Five candidates are running for two board seats up for election for Dublin San Ramon Services District, which provides water and wastewater services to Dublin and parts of San Ramon as well as sewer service to Pleasanton by contract. But Pleasanton residents do not vote because the city is outside of the district's official boundaries.
Pleasanton's positions on the Chabot-Las Positas Community College District board weren't up for election this year, but the district's Board Area 3 seat is being contested Nov. 6.
U.S. Senate: Four-term incumbent Democrat Dianne Feinstein is facing a challenger from within her own party, Kevin de León, a state senator from Los Angeles.
Governor: Outgoing Democrat Lt. Gov. Gavin Newsom is running against San Diego business executive John Cox, a Republican. The two squared off for their only scheduled debate of the campaign earlier this week.
Lt. Governor: Another two-Democrat contest, former U.S. Ambassador to Hungary Eleni Kounalakis (who finished first in the primary) is matched against State Senator Ed Hernandez (D-San Gabriel), the second-place candidate in the primary.
Secretary of State: One-term Democrat incumbent Alex Padilla faces Republican attorney Mark P. Meuser, who is from Walnut Creek.
Attorney General: Incumbent Xavier Becerra, a Democrat appointed last year after predecessor Kamala Harris' election to the U.S. Senate, is running for a full term against retired South Lake Tahoe Judge Steven Bailey, a Republican.
Controller: Incumbent Democrat Betty Yee is being challenged by Republican Konstantinos Roditis.
Treasurer: Board of Equalization Chair Fiona Ma (D) is running against businessman Greg Conlon (R).
Insurance Commissioner: A familiar name, former insurance commissioner Steve Poizner, who served 2007-11 as a Republican, is on the ballot for another term, now without party preference. He faces State Senator Ricardo Lara (D-Bell Gardens).

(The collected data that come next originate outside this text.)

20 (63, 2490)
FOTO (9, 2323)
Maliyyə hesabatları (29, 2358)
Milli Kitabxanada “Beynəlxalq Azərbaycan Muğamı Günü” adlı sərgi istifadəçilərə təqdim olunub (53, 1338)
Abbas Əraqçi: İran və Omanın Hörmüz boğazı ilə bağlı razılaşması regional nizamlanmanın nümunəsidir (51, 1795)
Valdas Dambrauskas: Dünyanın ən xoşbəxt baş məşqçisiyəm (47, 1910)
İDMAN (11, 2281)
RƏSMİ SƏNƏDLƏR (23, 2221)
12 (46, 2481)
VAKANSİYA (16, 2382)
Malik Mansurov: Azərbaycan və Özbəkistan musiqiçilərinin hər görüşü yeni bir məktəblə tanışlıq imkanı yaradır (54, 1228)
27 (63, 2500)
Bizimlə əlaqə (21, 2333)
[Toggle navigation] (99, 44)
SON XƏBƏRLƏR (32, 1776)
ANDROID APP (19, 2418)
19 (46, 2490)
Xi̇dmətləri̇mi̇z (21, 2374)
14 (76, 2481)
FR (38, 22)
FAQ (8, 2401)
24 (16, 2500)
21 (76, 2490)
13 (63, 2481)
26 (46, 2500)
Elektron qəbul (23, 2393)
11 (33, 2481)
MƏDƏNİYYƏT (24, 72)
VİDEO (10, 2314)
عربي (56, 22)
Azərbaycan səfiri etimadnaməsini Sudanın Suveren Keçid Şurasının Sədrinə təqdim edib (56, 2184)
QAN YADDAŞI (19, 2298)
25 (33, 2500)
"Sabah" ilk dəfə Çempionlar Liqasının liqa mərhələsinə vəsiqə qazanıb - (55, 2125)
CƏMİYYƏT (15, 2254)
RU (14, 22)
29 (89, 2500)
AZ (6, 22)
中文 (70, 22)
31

Superintendent of Public Instruction: A non-partisan position, State Assemblyman Tony Thurmond from Richmond and Marshall Tuck, the runner-up for this seat four years ago.
Board of Equalization: Vying for the District 2 seat vacated by Ma are San Francisco County Supervisor Malia Cohen (D) and Silicon Valley realtor Mark Burns (R).
There are 11 state propositions on the ballot, though the labeling goes to No. 12 because the original Proposition 9 -- a proposal to split California into three -- was removed from the ballot by the California Supreme Court.
Prop 1 would authorize the issuance of $4 billion in bonds for housing programs and veteran home loans.
Prop 2 would allow the state to use revenue from the Prop 63 millionaire's tax for $2 billion in bonds for homeless prevention housing.
Prop 3 asks the voters to authorize $8.877 billion in bonds for water-related infrastructure and environmental projects.
Prop 4 would authorize $1.5 billion in bonds for children's hospital projects, including construction, renovation and equipment.
Prop 5 would change the process for how tax assessments are transferred for home-buyers who are 55 years old or older, or are severely disabled.
Prop 6 would repeal the fuel tax and vehicle license fee increases approved in 2017 as well as require public votes on any such increases in the future.
Prop 7 would allow the State Legislature to adopt permanent daylight saving time, if the federal government doesn't object.
Prop 8 would require kidney dialysis clinics to issue refunds to patients or their insurance payers for revenue above 115% of the costs of direct patient care and health care improvements.
Prop 10 would allow local governments to regulate rent on any form of housing.
Prop 11 would require private-sector emergency ambulance employees to remain on-call during work breaks. It would also require employers in that field to provide specific trainings and cover certain costs of mental health services for employees.
Prop 12 would ban the sale of meat from animals that are kept in confined spaces smaller than specified sizes.